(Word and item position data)

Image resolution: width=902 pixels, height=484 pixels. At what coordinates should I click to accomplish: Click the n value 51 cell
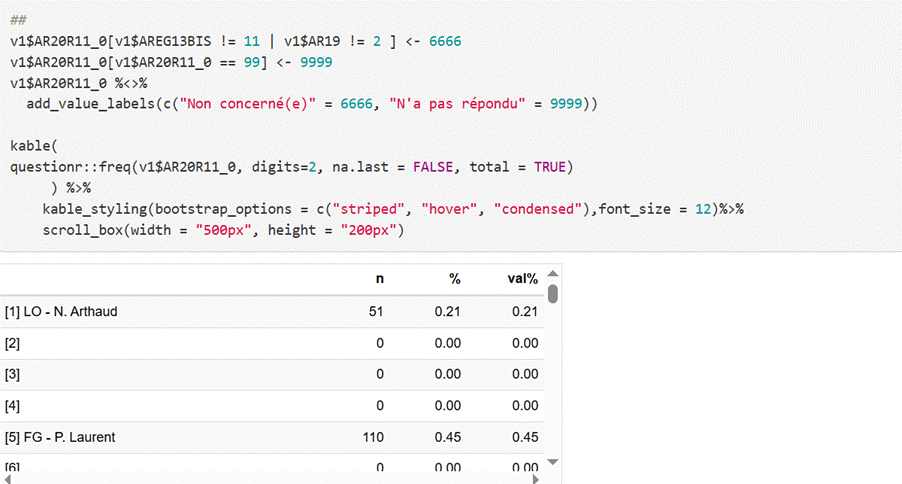[x=376, y=312]
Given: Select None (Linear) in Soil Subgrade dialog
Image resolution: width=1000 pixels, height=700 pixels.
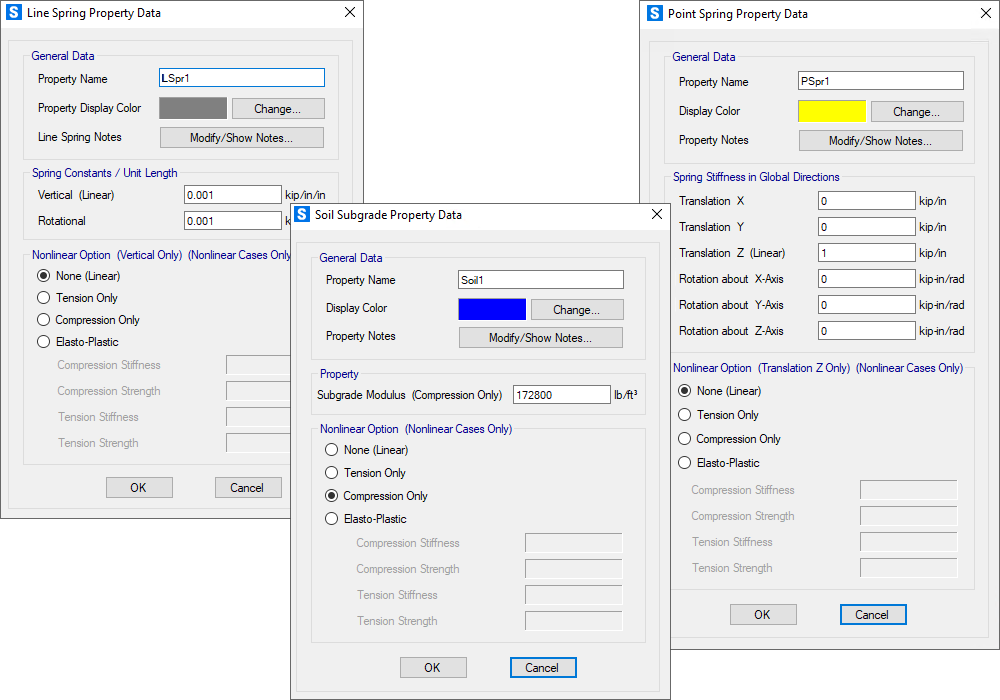Looking at the screenshot, I should (x=332, y=450).
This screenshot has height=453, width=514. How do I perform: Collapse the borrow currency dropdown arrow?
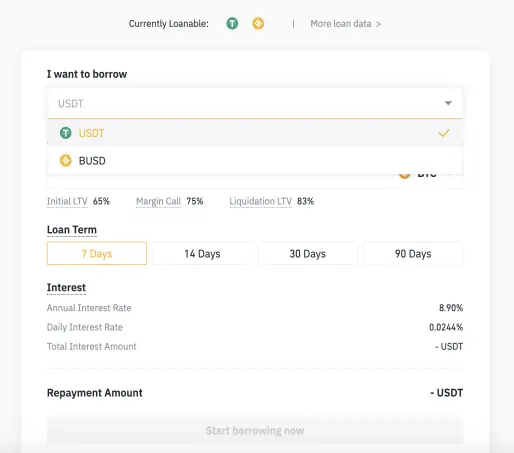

EXERCISE REQUIREMENTS:
Please copy out all of the lines above word for word, leaving out the pictures.

FINISHED ANSWER:
Image resolution: width=902 pixels, height=484 pixels. At what coordinates should I click to accomplish: Click the n value 51 cell
[x=376, y=312]
Given: Select None (Linear) in Soil Subgrade dialog
Image resolution: width=1000 pixels, height=700 pixels.
Looking at the screenshot, I should (x=332, y=450).
This screenshot has height=453, width=514. How do I perform: Collapse the borrow currency dropdown arrow?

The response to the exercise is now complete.